■ About this task
Scan the entries for the string "icon" and give the number of lines that have it, nothing further.

■ Provided data
━━━━━━━━━━

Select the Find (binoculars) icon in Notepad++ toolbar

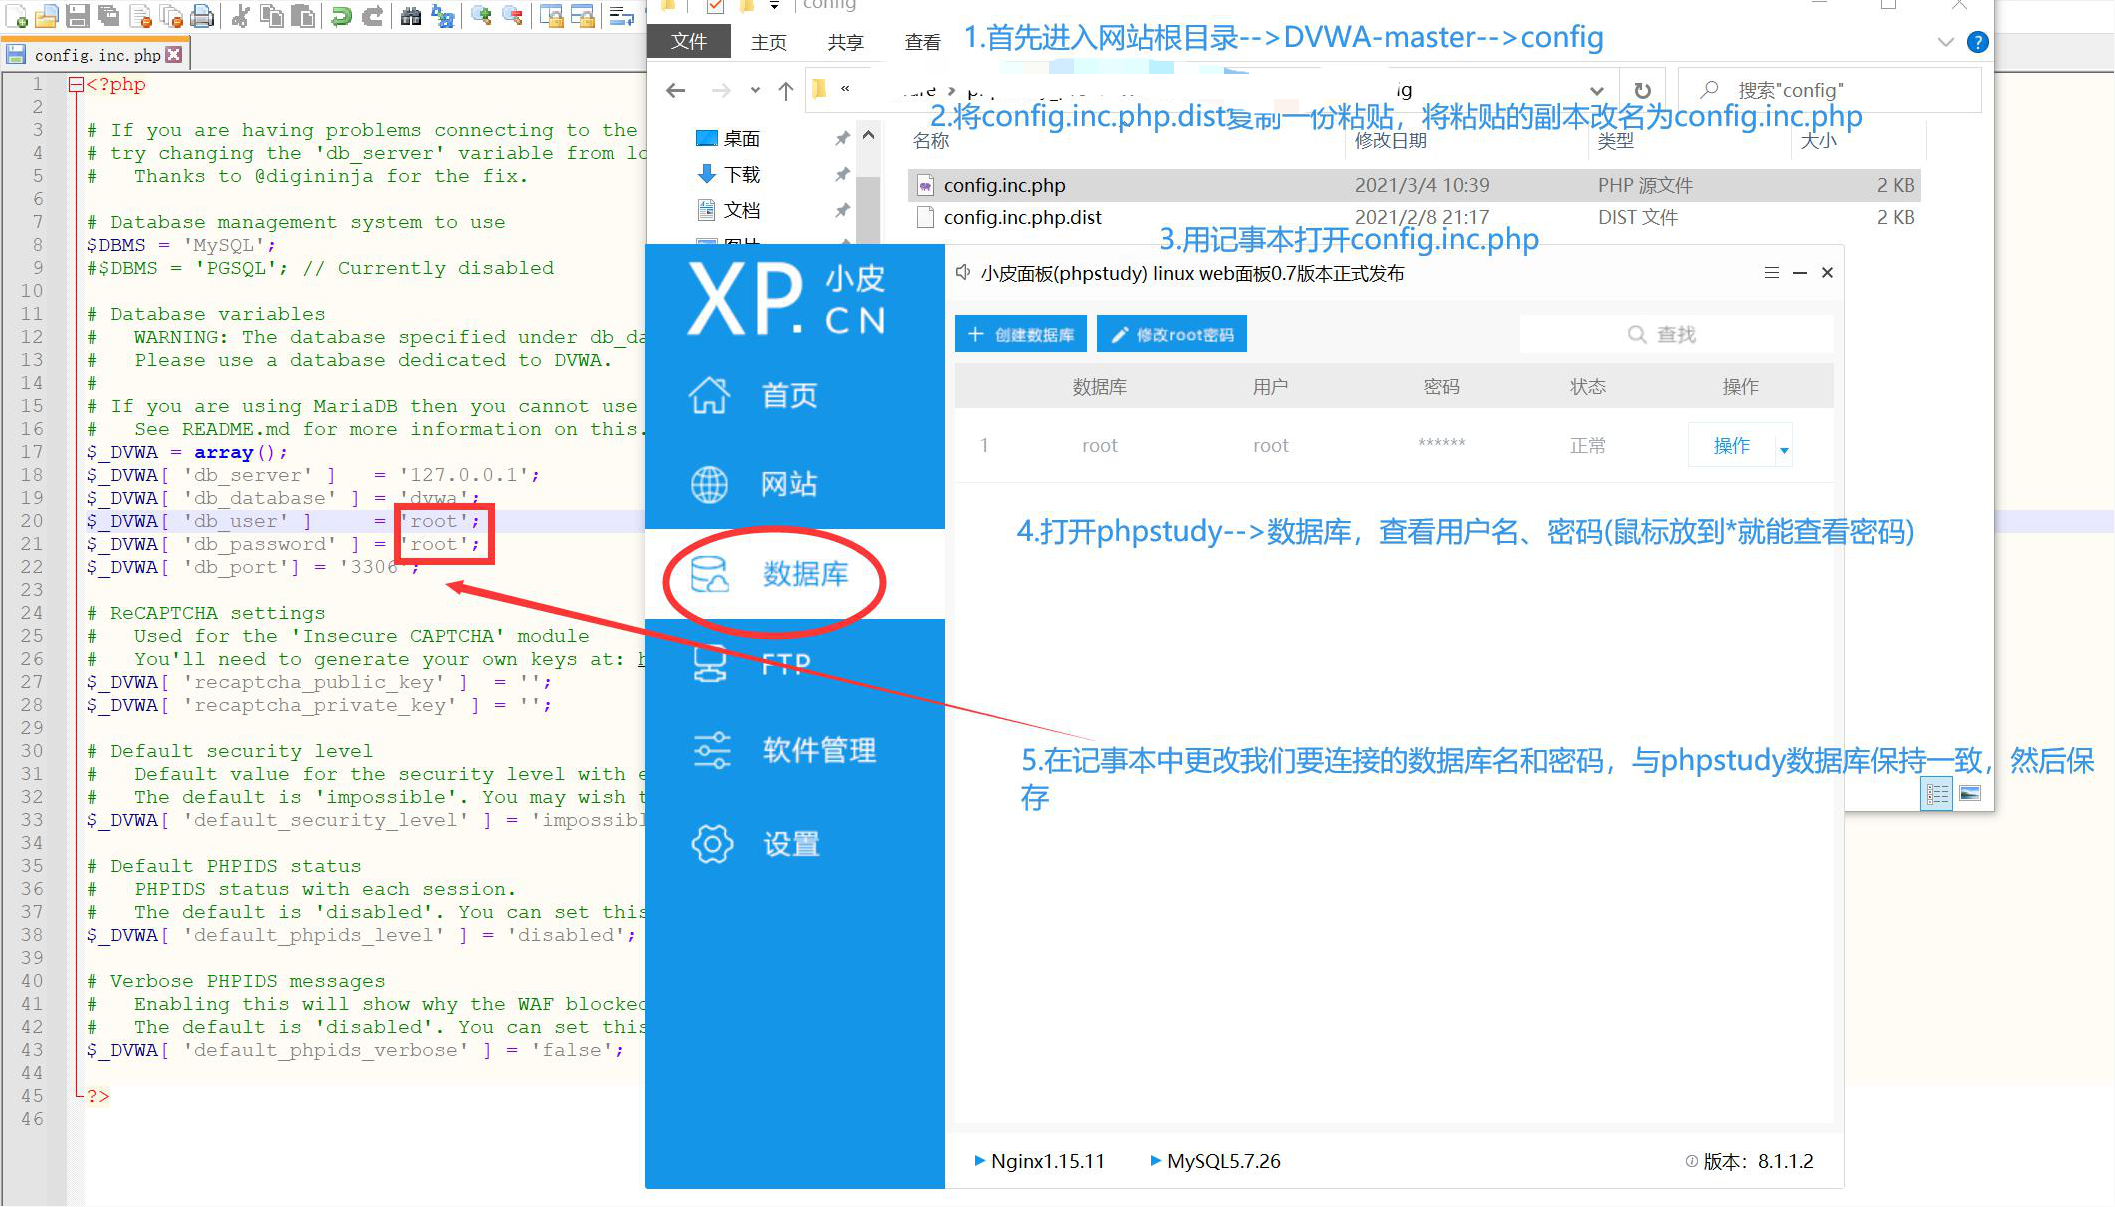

━━━━━━━━━━

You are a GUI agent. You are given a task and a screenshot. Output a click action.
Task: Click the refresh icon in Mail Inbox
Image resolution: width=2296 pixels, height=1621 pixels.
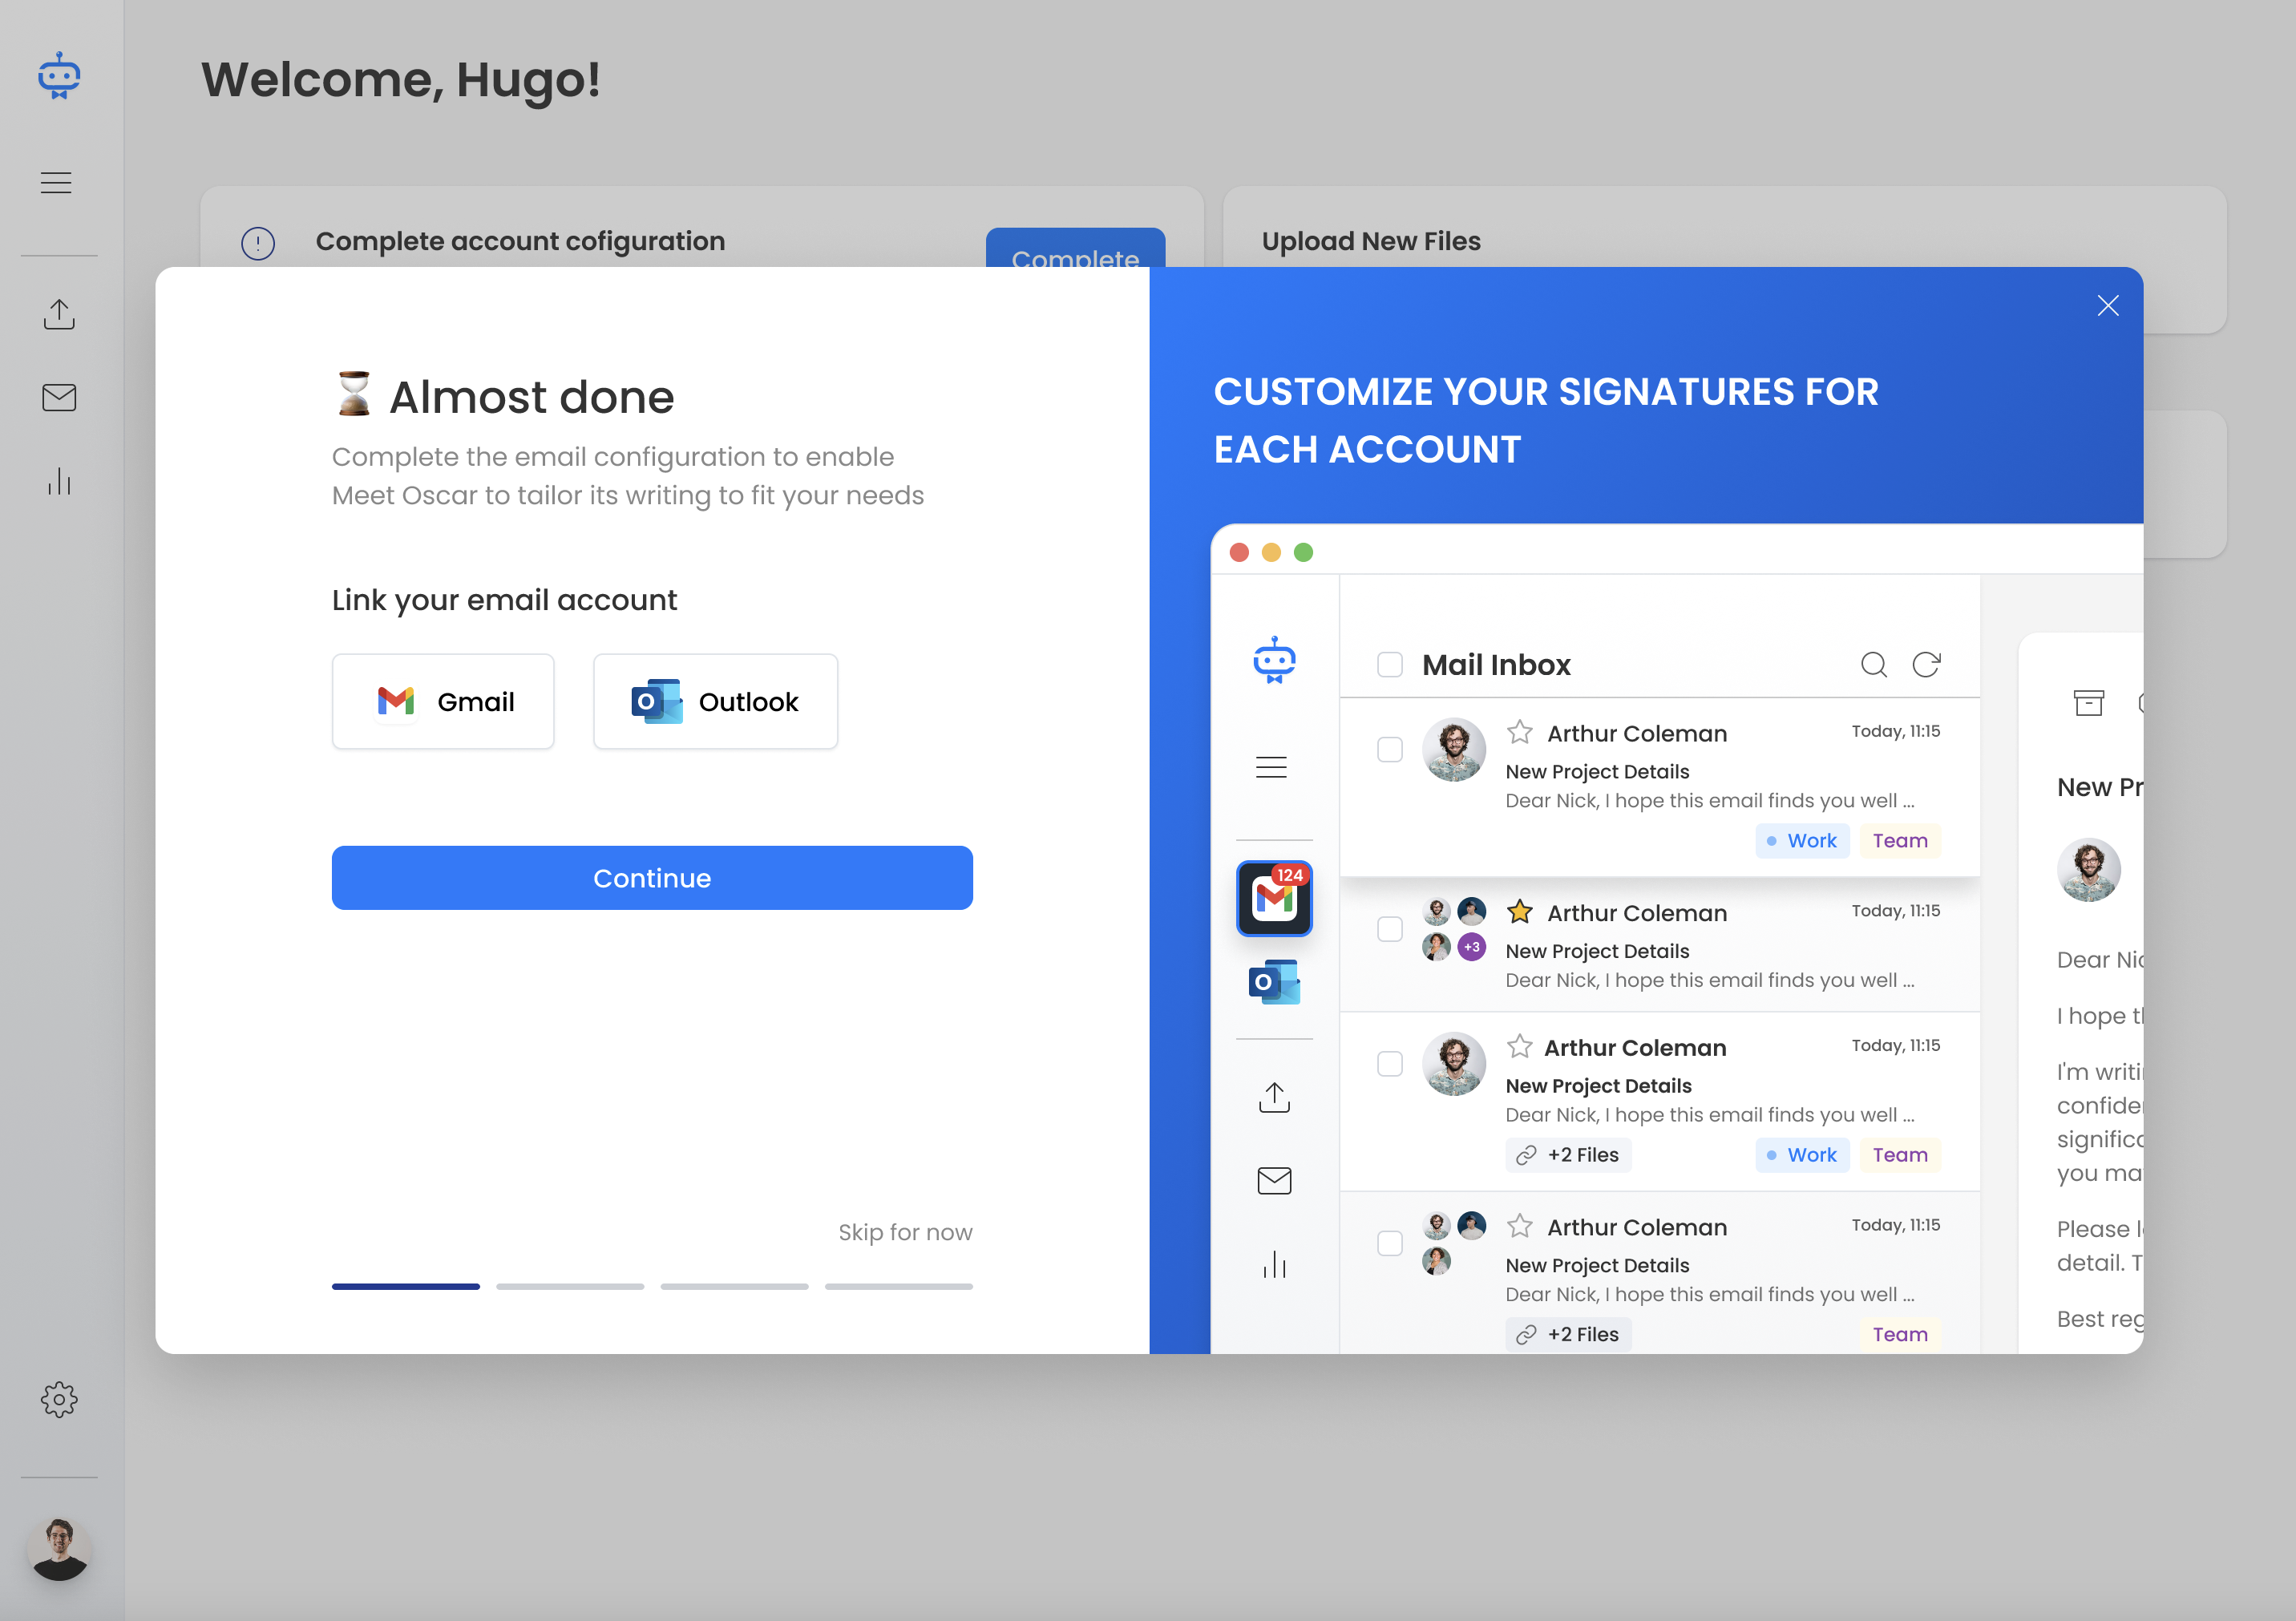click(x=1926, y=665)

━━━━━━━━━━

■ Worked solution
2